Ready, Set, Go!

Our youngest grandson recently found a passion for running. He's pretty darn fast too. He is constantly challenging us to go out to the backyard and race. We have learned the drill. Go to the fence on the one side of the yard, get in starting position, and he then yells, "ready, set, go!" And we're off.

Sometimes we need a push, a command, to get ready, get set, and get goin'! That might come as encouragement or guidance or a gnawing thought that won't go away. Sometimes we have to hit bottom to be motivated enough to make the necessary changes.
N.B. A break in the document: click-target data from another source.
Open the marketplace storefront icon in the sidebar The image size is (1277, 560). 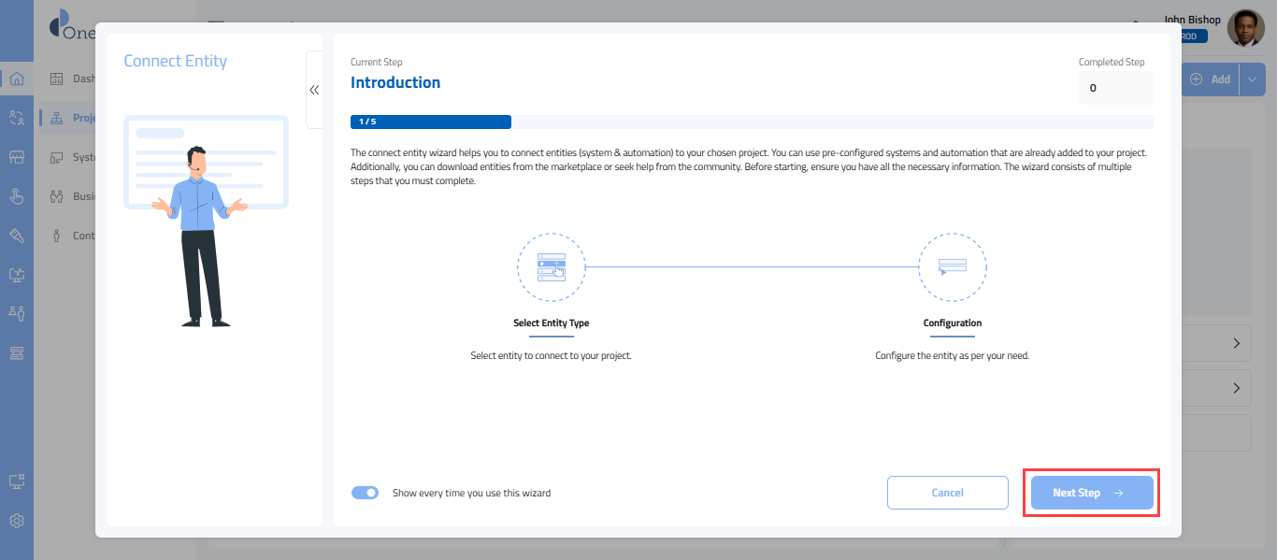point(17,157)
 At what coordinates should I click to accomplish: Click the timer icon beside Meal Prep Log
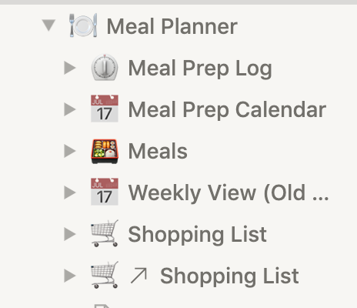coord(105,67)
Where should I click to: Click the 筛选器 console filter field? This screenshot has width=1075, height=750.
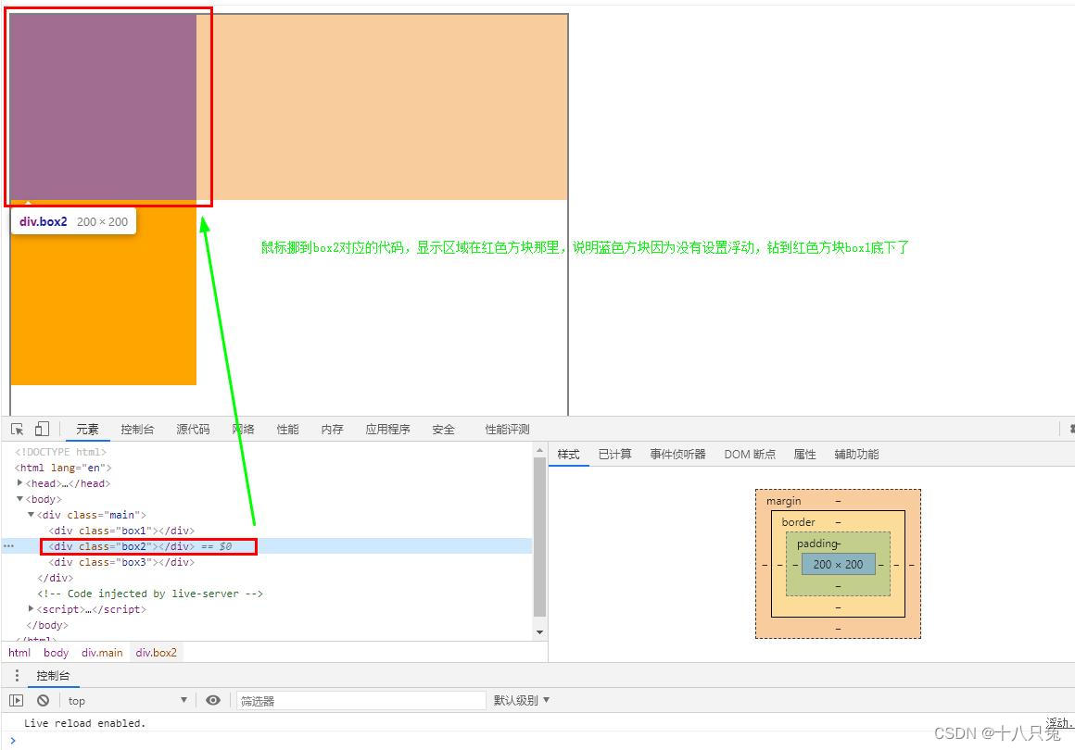[x=360, y=701]
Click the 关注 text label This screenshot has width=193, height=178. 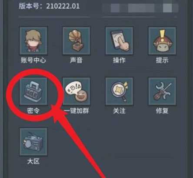pos(119,111)
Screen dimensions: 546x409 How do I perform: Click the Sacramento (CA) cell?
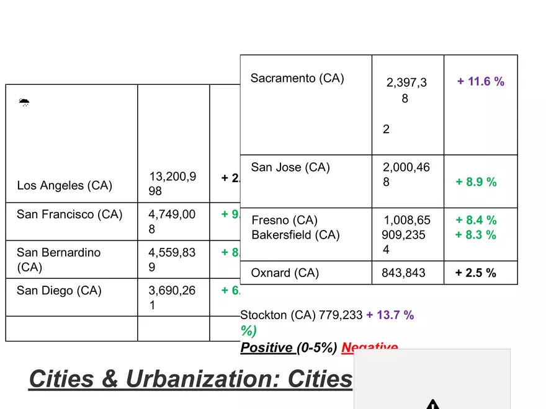[x=306, y=105]
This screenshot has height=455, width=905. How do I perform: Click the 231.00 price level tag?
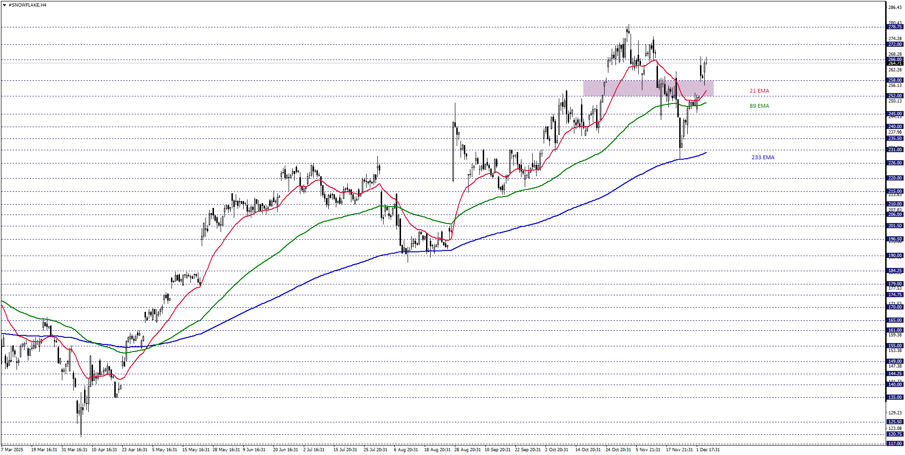tap(895, 150)
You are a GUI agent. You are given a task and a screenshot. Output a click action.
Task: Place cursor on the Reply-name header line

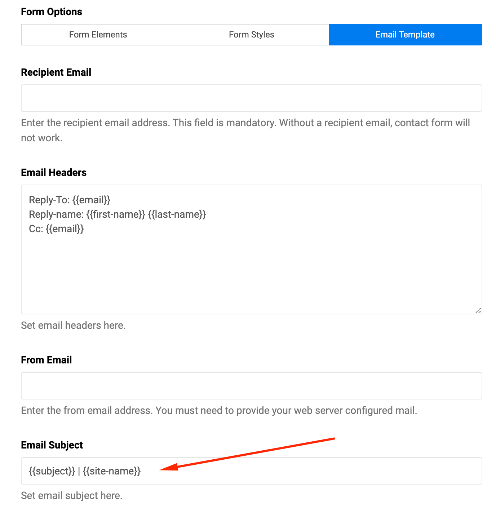[117, 215]
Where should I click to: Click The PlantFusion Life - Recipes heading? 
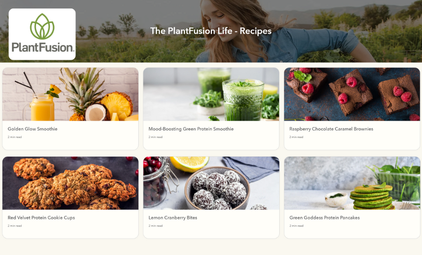coord(210,31)
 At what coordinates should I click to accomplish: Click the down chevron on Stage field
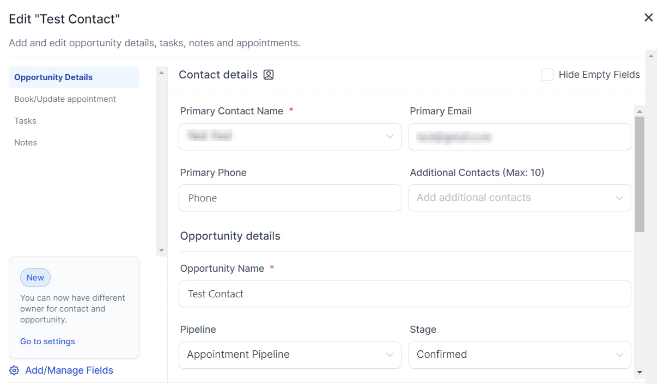pyautogui.click(x=619, y=355)
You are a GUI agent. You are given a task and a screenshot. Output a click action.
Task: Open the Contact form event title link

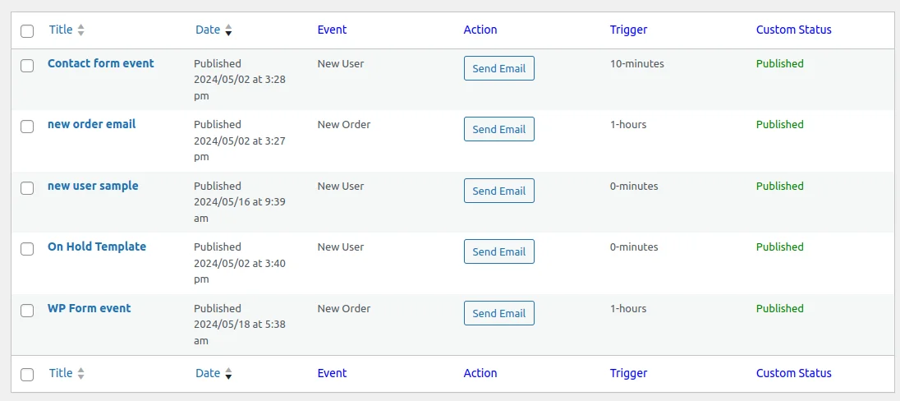click(100, 63)
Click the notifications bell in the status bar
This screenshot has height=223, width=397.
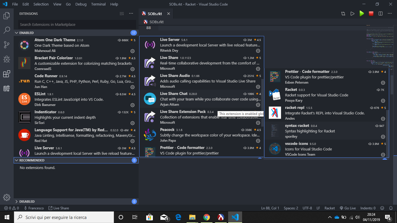391,208
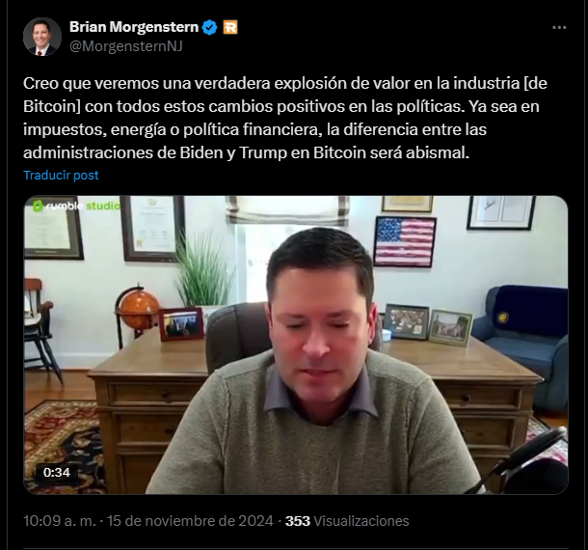Click the 0:34 video duration badge
The width and height of the screenshot is (588, 550).
pyautogui.click(x=57, y=472)
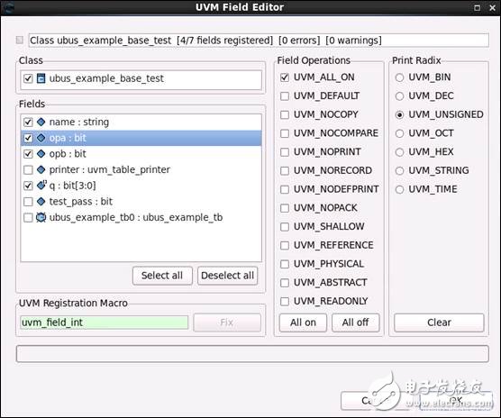Click the uvm_field_int macro input field
Viewport: 501px width, 418px height.
[105, 323]
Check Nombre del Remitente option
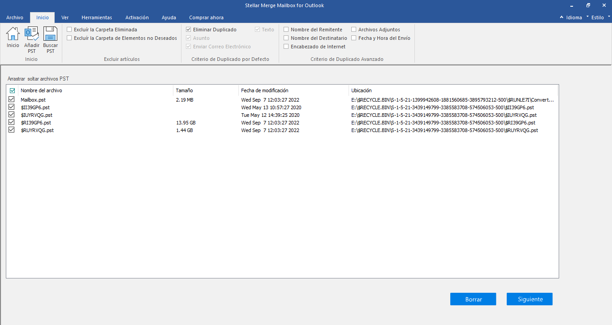612x325 pixels. coord(286,30)
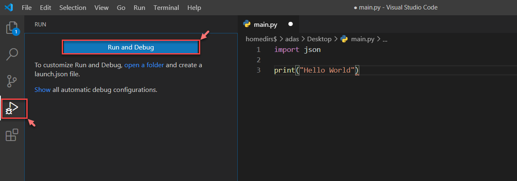Screen dimensions: 517x181
Task: Open the Terminal menu
Action: 166,7
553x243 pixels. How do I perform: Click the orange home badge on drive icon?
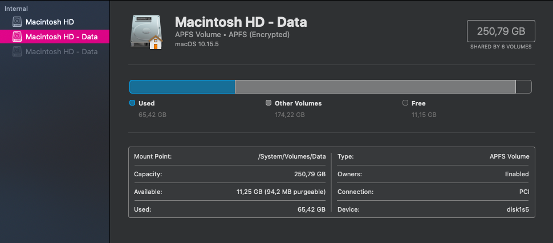tap(154, 43)
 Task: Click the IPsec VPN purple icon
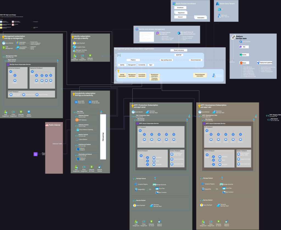(35, 154)
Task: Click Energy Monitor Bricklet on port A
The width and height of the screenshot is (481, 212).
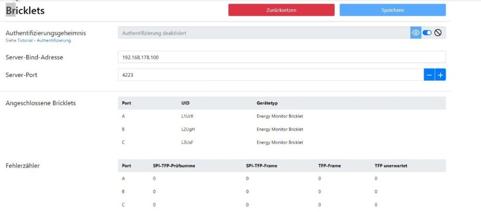Action: tap(279, 116)
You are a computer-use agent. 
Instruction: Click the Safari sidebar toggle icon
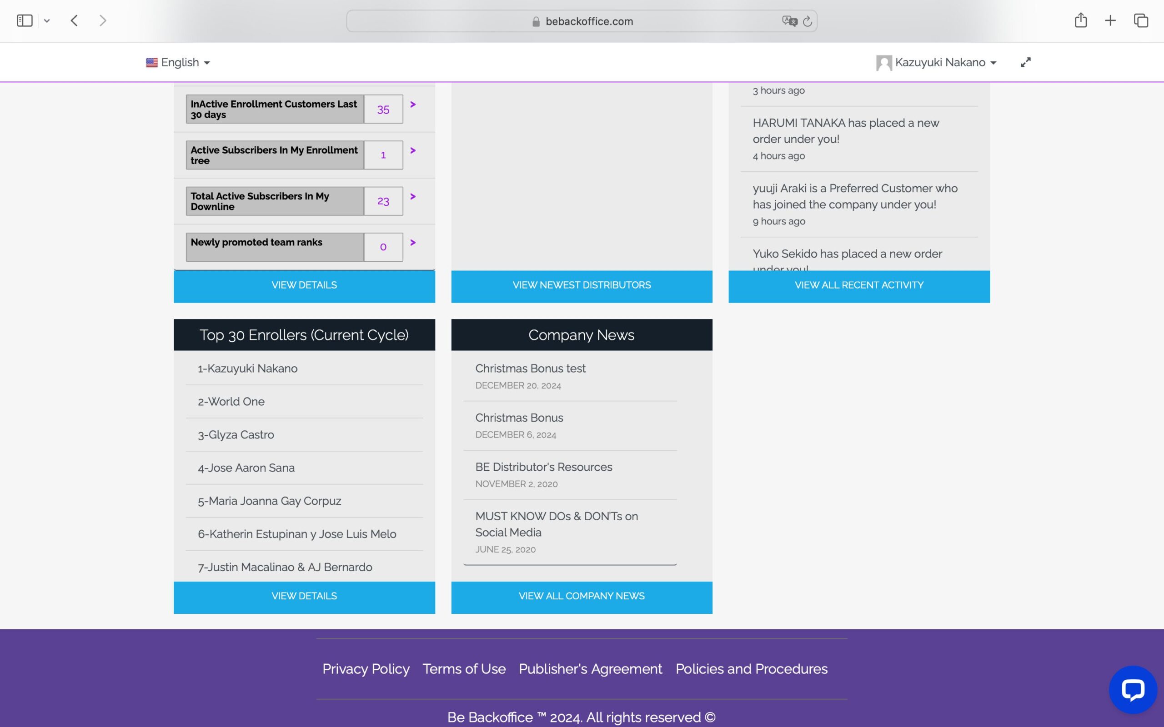tap(25, 21)
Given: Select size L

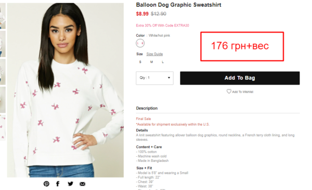Looking at the screenshot, I should click(x=163, y=62).
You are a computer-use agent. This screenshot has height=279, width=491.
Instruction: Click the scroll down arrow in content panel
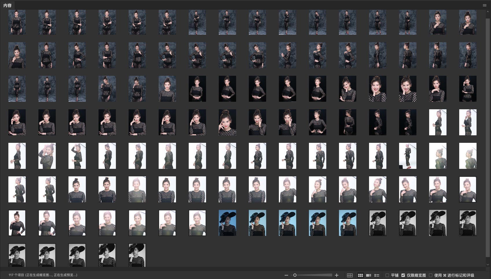[x=488, y=265]
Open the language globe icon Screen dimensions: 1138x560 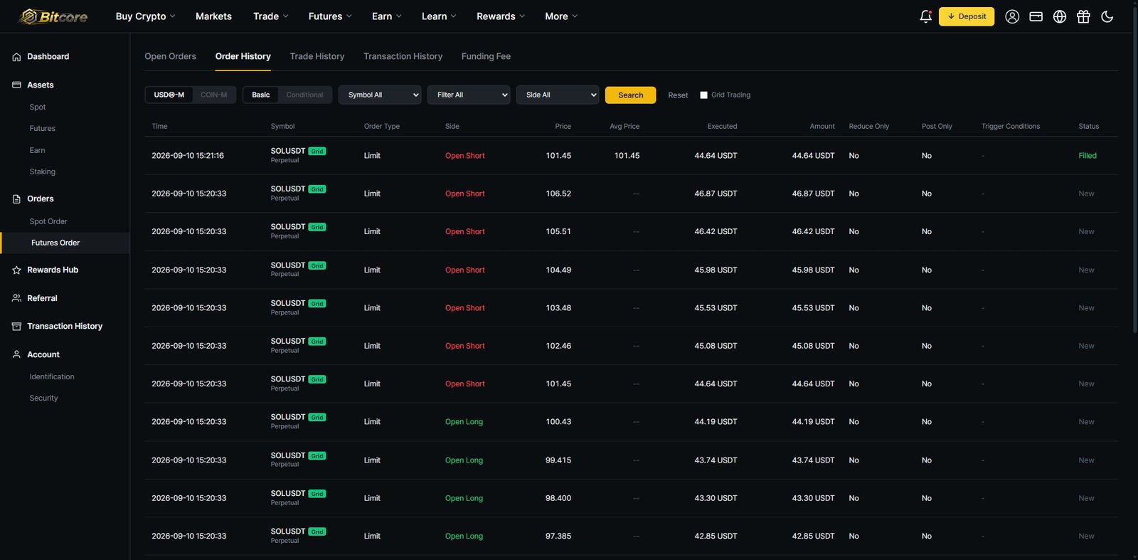coord(1060,16)
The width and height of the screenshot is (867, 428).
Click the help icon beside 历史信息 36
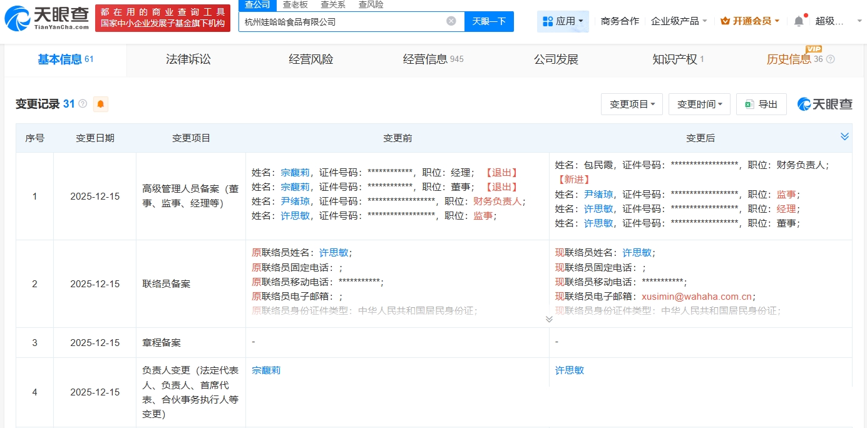click(x=831, y=59)
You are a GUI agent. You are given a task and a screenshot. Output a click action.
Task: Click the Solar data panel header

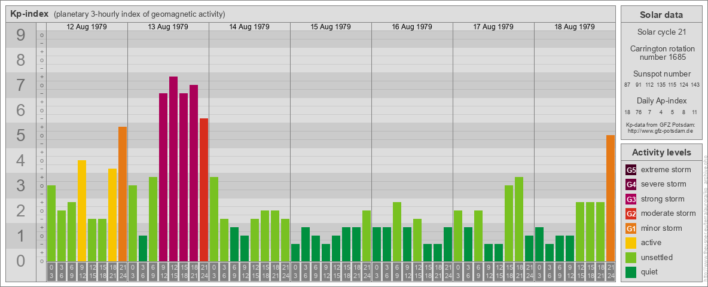661,15
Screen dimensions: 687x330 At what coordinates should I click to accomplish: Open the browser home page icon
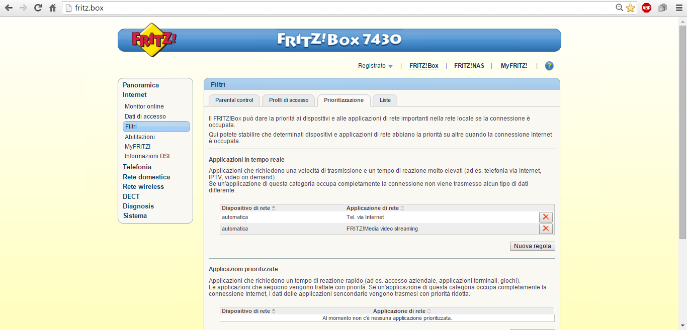coord(52,8)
So today, friend, I ask if you are ready to join the race to improve your health. If so, let's get ready, get set, and go!

Get Ready

Determine your starting line. Your starting line. Do not compare your circumstances or your goals to someone else's. Doing so would be self-defeating. No matter where you are physically, emotionally, or spiritually, making just one positive change today qualifies you for a position in that starting lineup. It also puts you one step closer to your optimal health today than you were yesterday. Every step counts.

Ask yourself:

  • What results do you want to achieve?
  • Do you have any health issues you would like to improve, or possibly reverse?
  • What is your why?
  • What is holding you back?
Our son has also taken up running. He is now training for his first half marathon. He would tell you that the warmup is a vital part of training. Taking off at full speed without proper conditioning will result in injury and setbacks. Same goes for your health journey. Trying to do it all at one time will most likely lead to frustration and burnout. So, here's your warmup: spend some time thinking about your answers to the above questions. Clarify where you are and where you want to go. Write down your answers and keep in a safe place for reference and motivation.

Another key component for a successful race is commitment. How committed are you to making the necessary changes for improving your health? What sacrifices are you willing to make to get there? What will be your non-negotiables (things you will do no matter what)? Give yourself a score from 1 to 5, with 5 meaning you are all in. Be honest. Maybe you gave yourself a 5 and are ready to get started. But maybe the victory seems too unattainable and not worth the effort. Or maybe you have been unsuccessful before and feel too defeated to try again. Let me encourage you to read on.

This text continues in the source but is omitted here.